Faktanya, bahkan ketika total penjualan ritel melihat 10,6% turun di tahun 2020 (dibandingkan dengan tahun sebelumnya), total penjualan online naik 44%. Ini dengan jelas menunjukkan pentingnya penjualan e-niaga dan omnichannel dalam lanskap saat ini.
Media digital dan sosial memiliki pengaruh besar terhadap cara konsumen berbelanja saat ini. Sayangnya, banyak pengecer masih belum memanfaatkan banyak saluran untuk terlibat dengan dan menjual kepada pelanggan mereka.
Jika Anda ingin tetap relevan dan kompetitif, Anda memerlukan strategi pemasaran digital yang solid yang melampaui sekadar memiliki situs web e-commerce. Anda juga perlu memanfaatkan media sosial untuk terlibat dan berinteraksi dengan pelanggan dan mendidik mereka tentang penawaran Anda.
Ulasan produk, testimoni pelanggan, posting blog, dan posting media sosial tidak hanya dapat membantu Anda meningkatkan kesadaran merek di antara audiens target Anda, tetapi juga membangun kredibilitas dan reputasi.
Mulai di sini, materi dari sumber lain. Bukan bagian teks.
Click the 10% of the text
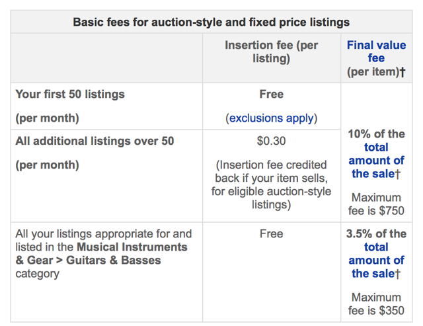 click(376, 134)
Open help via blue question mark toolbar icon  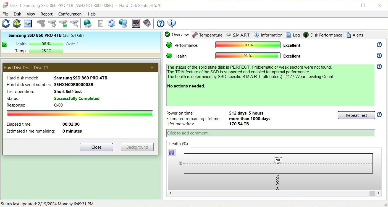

Saat toko dibuka kembali dan dunia perlahan mulai pulih dari pandemi, gunakan kehadiran online Anda untuk lebih memperkuat hubungan pelanggan Anda.

Setiap pengecer ingin membangun bisnis yang sukses yang melihat aliran pendapatan yang stabil mengalir setiap saat. Namun, melakukan semua itu membutuhkan banyak kerja keras, inovasi, dan pemikiran strategis.
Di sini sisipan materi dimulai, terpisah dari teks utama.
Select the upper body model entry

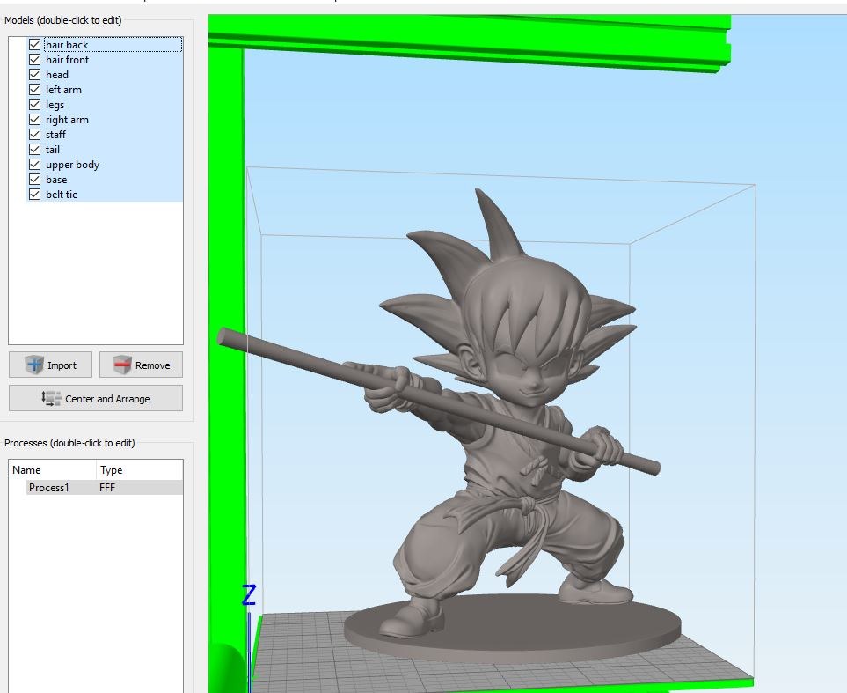72,165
Untuk menempatkan bisnis ritel Anda di garis depan, Anda juga harus mendapatkan dasar-dasar Anda dengan benar, dan itu berarti menghindari jebakan umum yang dapat menjatuhkan Anda. Pastikan untuk menghindari kesalahan yang disebutkan di atas dan ikuti tips yang kami bagikan untuk membawa bisnis Anda ke tingkat yang lebih tinggi.